The main focus of our group is the development and application of numerical methods and simulations to various research fields, such as complex fluids, engineering materials, geomorphology and general questions of statistical physics. In contrast to Newtonian fluids complex fluids show peculiar phenomena such as shear thinning and shear thickening. Quicksand is an example of a natural colliodal system and its simulation is nowadays still challenging. We focus on the modeling of quicksand, but also on more general topic of complex turbulent flow of fluids, that is still not fully understood.
Understanding micro-mechanics of engineering materials and their effect on macroscopic observations is the key to designing advanced engineering materials. We are focused on computational material mechanics for predicting the constitutive behavior of complex, multi-scale materials under fatigue and quasi-static fracture, but also on more general physical aspects of dynamic fracture and fragmentation.

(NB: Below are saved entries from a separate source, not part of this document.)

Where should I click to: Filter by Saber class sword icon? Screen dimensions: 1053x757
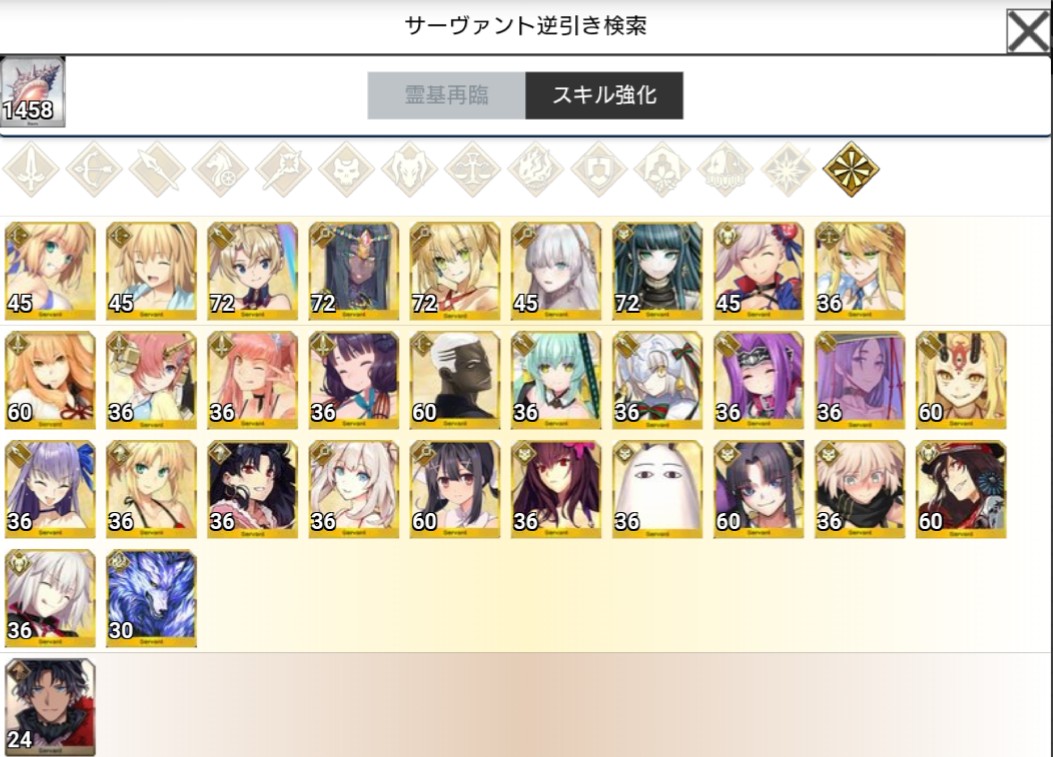pos(32,169)
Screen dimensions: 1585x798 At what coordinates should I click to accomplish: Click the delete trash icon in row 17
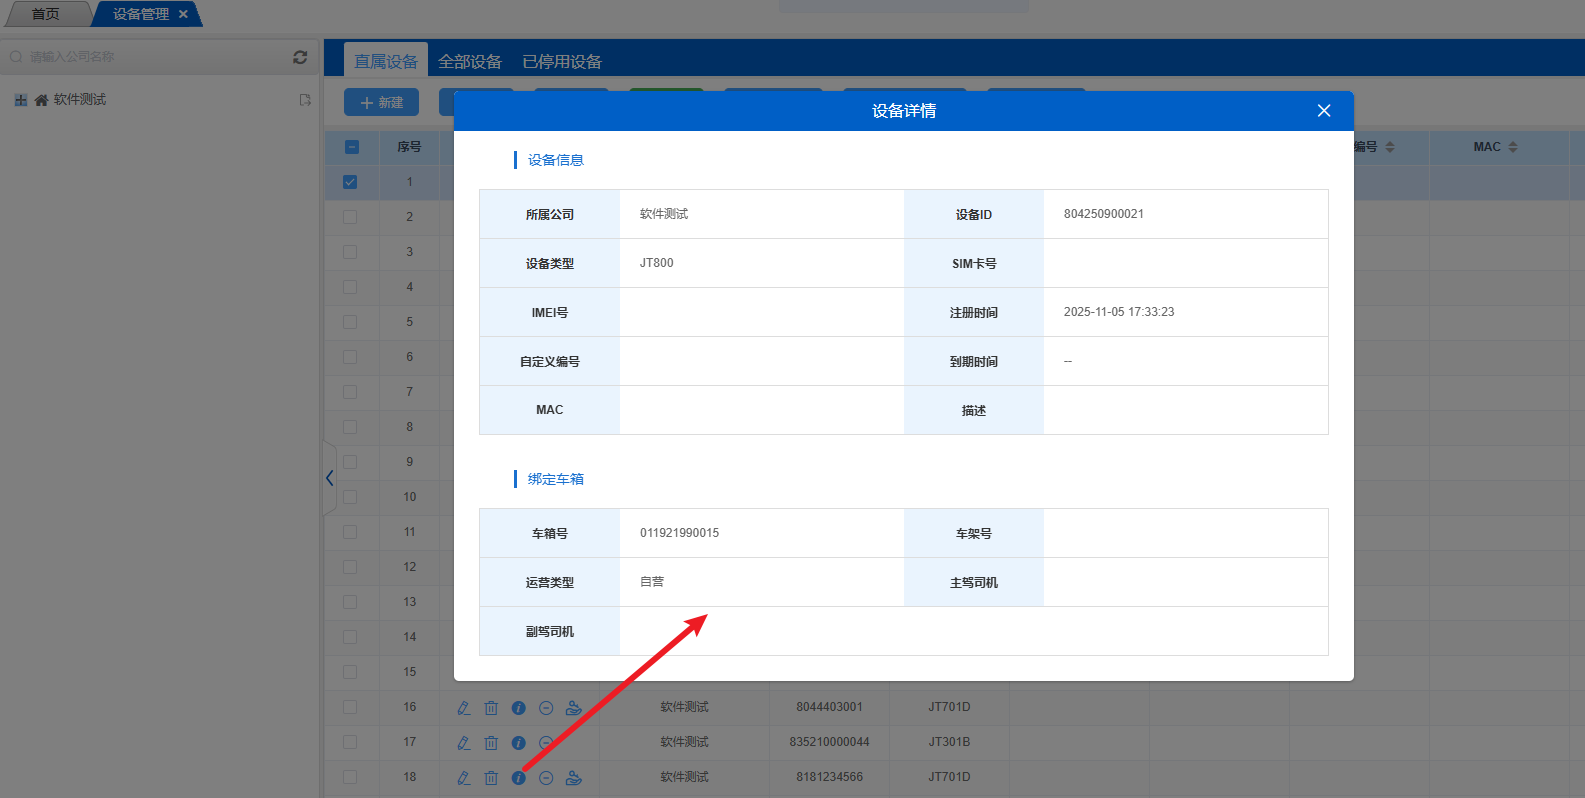tap(491, 743)

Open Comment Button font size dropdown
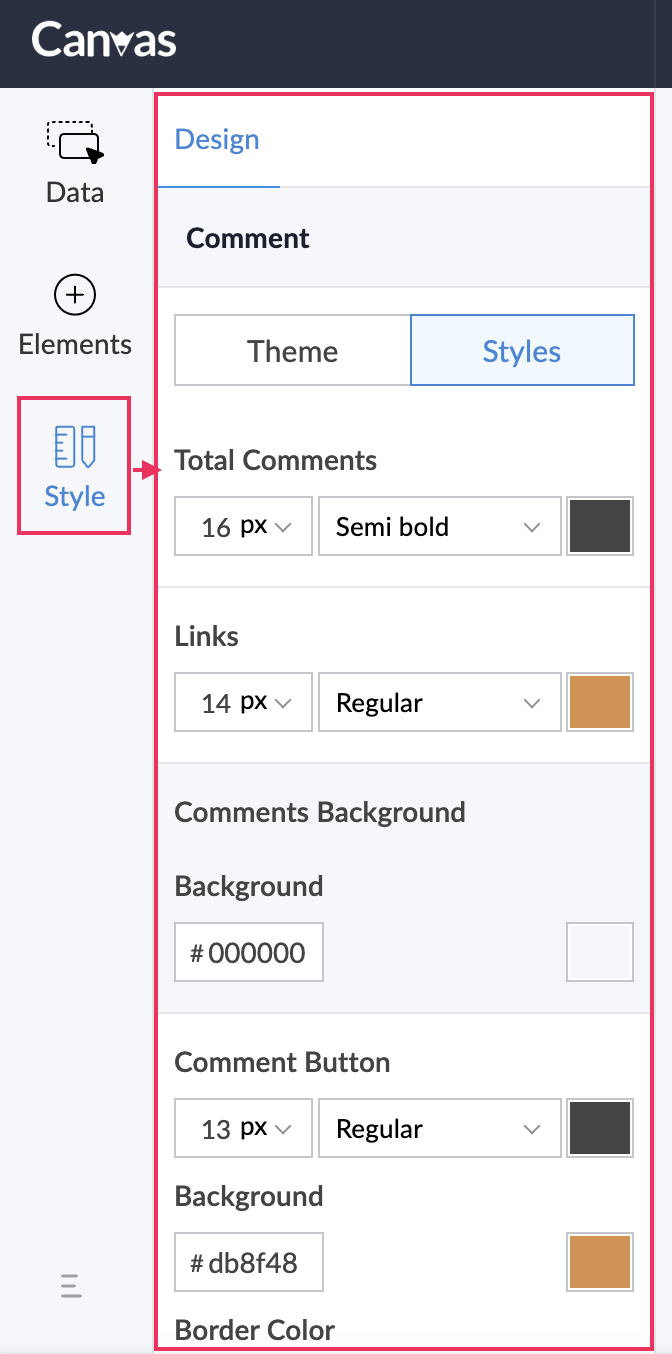244,1129
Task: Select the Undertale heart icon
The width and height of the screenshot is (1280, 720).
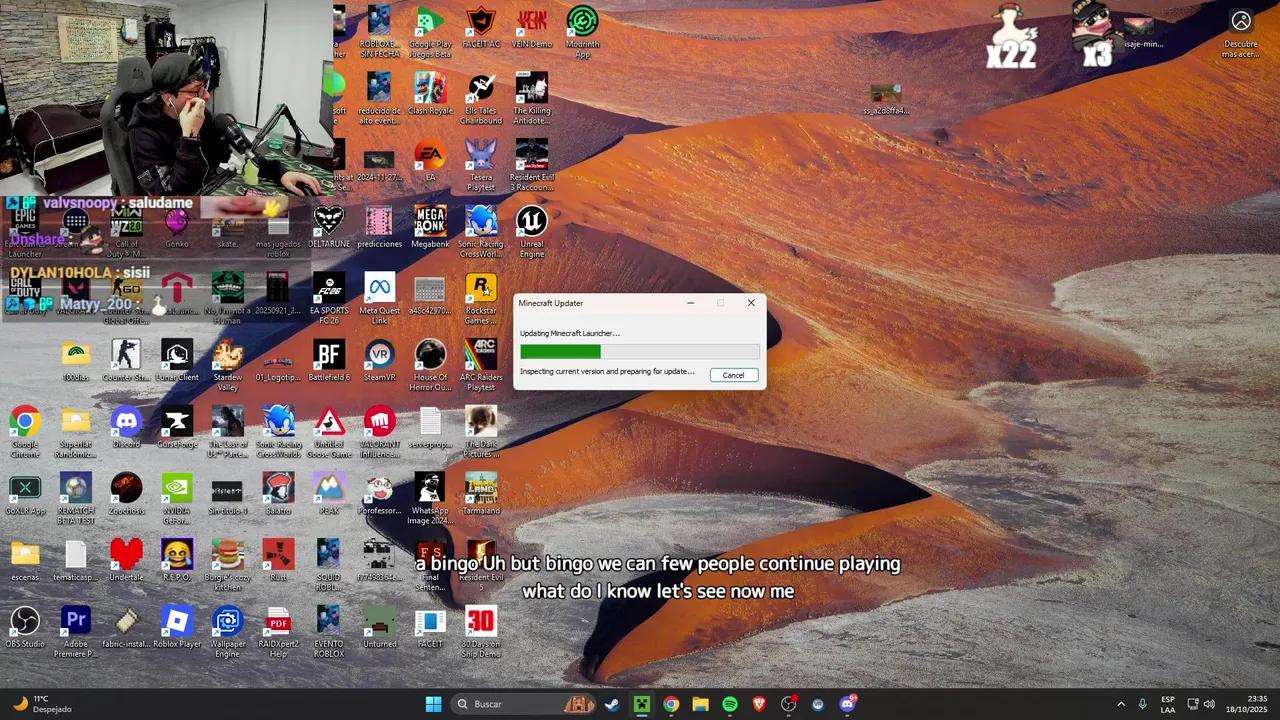Action: point(126,553)
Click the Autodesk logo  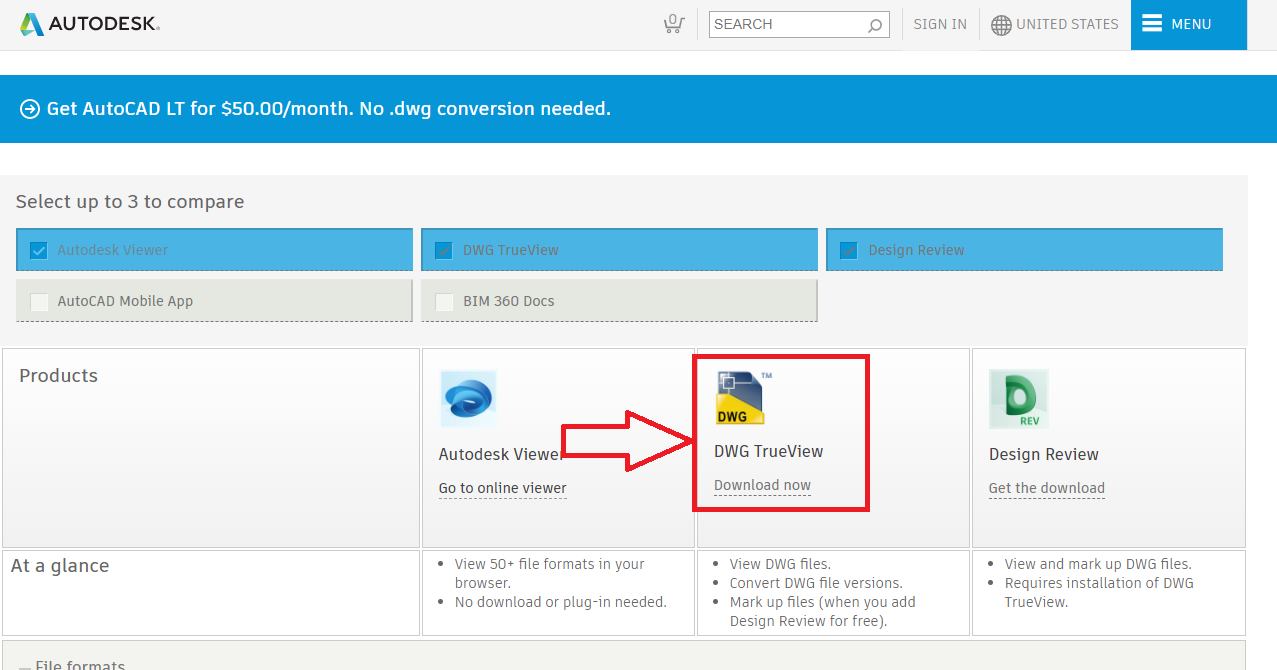pyautogui.click(x=89, y=24)
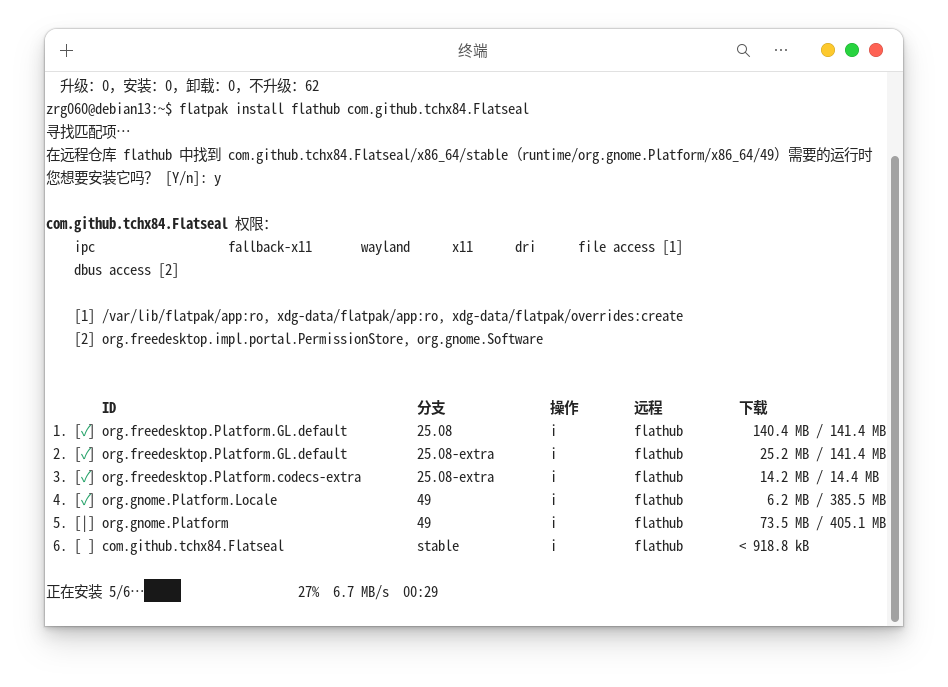The width and height of the screenshot is (948, 687).
Task: Click checked box beside org.gnome.Platform.Locale
Action: click(85, 500)
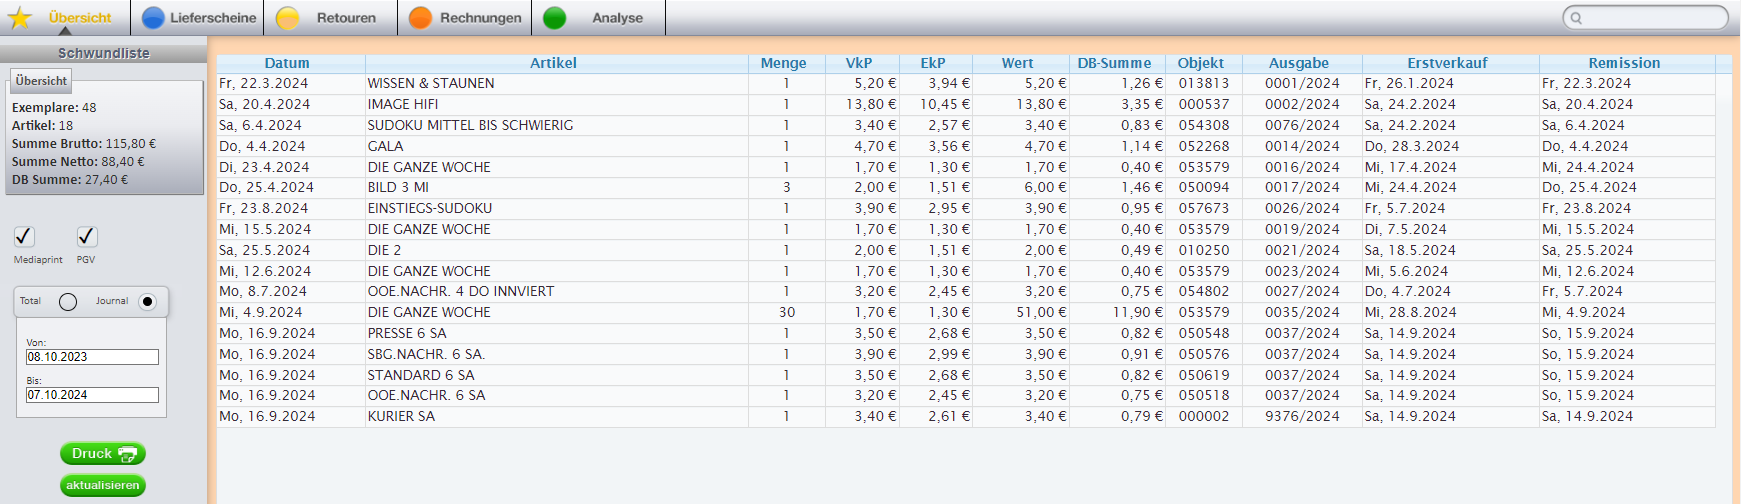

The texture of a landscape is the product of thousands of years of competing geological processes. Geomorphological models describe processes on large time and length scales, embedded in a complex environment. Our interest is in predicting the evolution of river deltas and the sand dune formation and motion on earth and mars.
We apply concepts of statistical physics to a broad range of problems, ranging from Morphogenesis in constraint spaces like the membrane growth inside a sphere over reaction-diffusion systems to complex social networks.
To provide the requested computational power for the simulations done by our groupmembers, we decided to build a high-performance computing cluster (HPC). Our first cluster (still in use) was purchased in 2006 based. As the group grow the team invested in an IBM cluster in 2009. This purchase was followed by two extensions in 2010 and 2012.
This Cluster consists of two Master-Nodes as well as 55 Computational-Nodes and 3 Evaluation-Nodes. We have in total 656 physical cores with 11 Nvidia Telsa M2075 CUDA cards. The total RAM available for scientific simulations is ~1.8TB.
The interconnection of the nodes is based on a QDR Infinband network with a peak performance of 40GB/s.
We are using an IBM Spectrum Scale (GPFS) filesystem and storage system to store the research data produced on the cluster, provoding approximatly 24TB of space available.
For the time being, the main purpose of using the cluster is running self-written code, most of it in C++ and C. To analyse the calculated data, Matlab (R2015b), R and self written evaluation code is the preferred programm on the system. Other important references are the Intel Compilers for C and Fortran. Compared to the gcc-compiler, not only the compilation itself finishes earlier, the produced binaries run up to 30% faster compared to the standard Linux compilers.